Richard Conte is appropriately nasty in his role as Mr. Brown, a man who trusts no one, eventually betraying even his two loyal henchmen, Fante and Mingo. Cornel Wilde is rather stiff as the dogged cop, but it fits the uptight character he is playing. Jean Wallace also seems a bit standoffish but again, the role of a snobby, cool, rich girl gone bad seems to work. Along with Brian Donlevy, Lee Van Cleef, Earl Holliman and Helene Stanton, the supporting cast includes a colorful gallery of character actors like Robert Middleton, Jay Adler, Ted De Corsia and Whit Bissell.
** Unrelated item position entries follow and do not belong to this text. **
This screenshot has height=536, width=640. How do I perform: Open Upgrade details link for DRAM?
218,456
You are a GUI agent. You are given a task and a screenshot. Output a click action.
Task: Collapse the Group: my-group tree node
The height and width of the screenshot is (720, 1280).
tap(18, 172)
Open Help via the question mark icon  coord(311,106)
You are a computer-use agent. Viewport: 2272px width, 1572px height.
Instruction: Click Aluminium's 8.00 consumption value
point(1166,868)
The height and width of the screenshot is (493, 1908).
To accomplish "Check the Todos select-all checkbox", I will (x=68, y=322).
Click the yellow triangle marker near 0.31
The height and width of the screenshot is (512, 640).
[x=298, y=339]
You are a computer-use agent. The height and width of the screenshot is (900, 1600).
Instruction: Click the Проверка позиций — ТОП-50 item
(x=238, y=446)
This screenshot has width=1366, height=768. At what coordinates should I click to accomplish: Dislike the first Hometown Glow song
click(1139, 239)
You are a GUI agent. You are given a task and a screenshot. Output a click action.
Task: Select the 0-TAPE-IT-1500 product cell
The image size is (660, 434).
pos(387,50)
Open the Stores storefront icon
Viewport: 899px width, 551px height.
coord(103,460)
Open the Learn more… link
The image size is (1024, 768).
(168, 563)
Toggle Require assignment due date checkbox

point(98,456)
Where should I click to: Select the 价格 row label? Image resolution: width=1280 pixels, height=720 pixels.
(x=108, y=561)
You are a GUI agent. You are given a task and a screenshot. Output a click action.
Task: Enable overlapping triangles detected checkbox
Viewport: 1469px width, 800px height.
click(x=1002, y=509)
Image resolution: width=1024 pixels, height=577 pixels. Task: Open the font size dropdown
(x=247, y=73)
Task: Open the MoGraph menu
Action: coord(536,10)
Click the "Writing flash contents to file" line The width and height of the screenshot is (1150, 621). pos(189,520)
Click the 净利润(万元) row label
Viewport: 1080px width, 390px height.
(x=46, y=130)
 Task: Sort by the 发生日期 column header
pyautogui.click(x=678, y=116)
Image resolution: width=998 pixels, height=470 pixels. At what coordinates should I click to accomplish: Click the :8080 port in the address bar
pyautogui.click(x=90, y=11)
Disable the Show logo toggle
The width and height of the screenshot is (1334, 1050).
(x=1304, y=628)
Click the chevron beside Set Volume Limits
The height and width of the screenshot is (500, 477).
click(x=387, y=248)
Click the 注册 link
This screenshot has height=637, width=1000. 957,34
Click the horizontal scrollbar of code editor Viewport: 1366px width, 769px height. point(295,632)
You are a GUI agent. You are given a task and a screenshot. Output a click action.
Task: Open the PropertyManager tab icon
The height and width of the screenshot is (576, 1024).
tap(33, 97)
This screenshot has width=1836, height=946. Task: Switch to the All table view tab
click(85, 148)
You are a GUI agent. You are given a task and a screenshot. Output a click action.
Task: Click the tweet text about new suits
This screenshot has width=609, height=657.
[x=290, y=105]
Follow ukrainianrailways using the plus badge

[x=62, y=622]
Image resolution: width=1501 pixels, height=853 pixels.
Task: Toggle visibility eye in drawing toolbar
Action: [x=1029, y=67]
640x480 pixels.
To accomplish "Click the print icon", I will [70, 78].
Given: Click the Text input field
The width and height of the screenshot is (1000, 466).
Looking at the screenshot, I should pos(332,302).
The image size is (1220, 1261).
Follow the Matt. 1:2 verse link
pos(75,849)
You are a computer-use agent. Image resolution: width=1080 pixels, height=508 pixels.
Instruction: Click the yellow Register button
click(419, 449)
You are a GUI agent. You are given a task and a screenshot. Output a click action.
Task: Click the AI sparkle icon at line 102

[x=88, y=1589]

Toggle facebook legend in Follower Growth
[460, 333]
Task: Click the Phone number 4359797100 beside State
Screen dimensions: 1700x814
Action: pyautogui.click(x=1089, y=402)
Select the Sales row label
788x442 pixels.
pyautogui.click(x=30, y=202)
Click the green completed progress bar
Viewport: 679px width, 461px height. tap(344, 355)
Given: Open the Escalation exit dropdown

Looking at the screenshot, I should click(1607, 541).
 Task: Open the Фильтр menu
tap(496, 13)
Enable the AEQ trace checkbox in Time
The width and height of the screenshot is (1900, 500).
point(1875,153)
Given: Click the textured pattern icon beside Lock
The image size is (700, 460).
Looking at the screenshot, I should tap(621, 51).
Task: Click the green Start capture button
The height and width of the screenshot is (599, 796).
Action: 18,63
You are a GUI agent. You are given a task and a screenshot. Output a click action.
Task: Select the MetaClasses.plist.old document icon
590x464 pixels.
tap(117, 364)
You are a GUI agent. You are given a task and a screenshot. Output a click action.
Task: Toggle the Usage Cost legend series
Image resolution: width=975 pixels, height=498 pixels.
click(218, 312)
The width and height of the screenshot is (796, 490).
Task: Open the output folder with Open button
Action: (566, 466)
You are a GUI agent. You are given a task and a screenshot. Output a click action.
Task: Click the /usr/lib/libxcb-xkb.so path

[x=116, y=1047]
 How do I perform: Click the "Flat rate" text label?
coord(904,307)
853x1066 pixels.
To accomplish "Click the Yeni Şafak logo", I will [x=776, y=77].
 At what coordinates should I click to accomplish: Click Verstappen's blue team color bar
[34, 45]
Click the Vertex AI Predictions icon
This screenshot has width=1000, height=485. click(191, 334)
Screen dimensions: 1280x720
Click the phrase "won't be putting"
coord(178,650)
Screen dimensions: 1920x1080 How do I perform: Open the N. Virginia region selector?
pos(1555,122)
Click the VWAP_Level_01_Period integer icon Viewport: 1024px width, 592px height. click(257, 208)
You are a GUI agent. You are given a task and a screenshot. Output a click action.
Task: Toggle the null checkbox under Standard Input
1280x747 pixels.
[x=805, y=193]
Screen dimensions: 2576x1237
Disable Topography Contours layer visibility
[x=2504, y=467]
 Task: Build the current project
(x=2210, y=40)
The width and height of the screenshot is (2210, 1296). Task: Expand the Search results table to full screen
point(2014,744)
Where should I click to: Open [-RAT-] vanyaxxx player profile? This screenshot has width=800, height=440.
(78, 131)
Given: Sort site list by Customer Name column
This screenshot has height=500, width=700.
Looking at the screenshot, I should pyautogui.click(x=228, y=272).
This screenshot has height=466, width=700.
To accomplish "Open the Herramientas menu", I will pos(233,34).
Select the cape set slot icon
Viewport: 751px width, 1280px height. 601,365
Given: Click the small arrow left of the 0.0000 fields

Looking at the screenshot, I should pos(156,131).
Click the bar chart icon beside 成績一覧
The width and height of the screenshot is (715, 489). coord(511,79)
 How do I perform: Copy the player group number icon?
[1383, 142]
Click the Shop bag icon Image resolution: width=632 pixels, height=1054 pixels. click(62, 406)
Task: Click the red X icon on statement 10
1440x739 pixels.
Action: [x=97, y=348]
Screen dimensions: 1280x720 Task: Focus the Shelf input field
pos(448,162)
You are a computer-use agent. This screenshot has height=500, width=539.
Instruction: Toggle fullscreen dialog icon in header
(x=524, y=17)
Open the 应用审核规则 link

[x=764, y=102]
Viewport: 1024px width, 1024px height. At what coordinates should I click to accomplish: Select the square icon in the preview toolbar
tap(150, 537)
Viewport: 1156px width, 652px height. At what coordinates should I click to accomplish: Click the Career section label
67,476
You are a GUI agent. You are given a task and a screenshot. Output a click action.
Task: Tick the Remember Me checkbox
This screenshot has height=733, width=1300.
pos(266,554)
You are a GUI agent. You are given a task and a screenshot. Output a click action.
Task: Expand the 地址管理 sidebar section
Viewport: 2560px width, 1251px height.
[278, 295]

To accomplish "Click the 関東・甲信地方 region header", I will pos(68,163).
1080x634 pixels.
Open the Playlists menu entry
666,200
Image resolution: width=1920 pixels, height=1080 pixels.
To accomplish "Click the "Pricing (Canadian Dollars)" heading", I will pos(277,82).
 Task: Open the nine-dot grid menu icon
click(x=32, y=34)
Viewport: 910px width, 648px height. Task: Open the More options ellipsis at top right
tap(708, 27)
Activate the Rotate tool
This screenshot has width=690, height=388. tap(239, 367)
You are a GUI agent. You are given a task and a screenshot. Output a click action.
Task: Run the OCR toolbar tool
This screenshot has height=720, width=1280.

The real stars of the film though are cult director Lewis and cinematographer John Alton, who combine their crafts to create a world filled with high contrast lighting and dark shadowy figures which helps to cover up the bare bone sets. Add to this David Raskin’s impressive score and you have a B-film masterpiece. The film was released in 1955 through Allied Artists, formerly Monogram Pictures, one of Poverty Row’s best-known entities.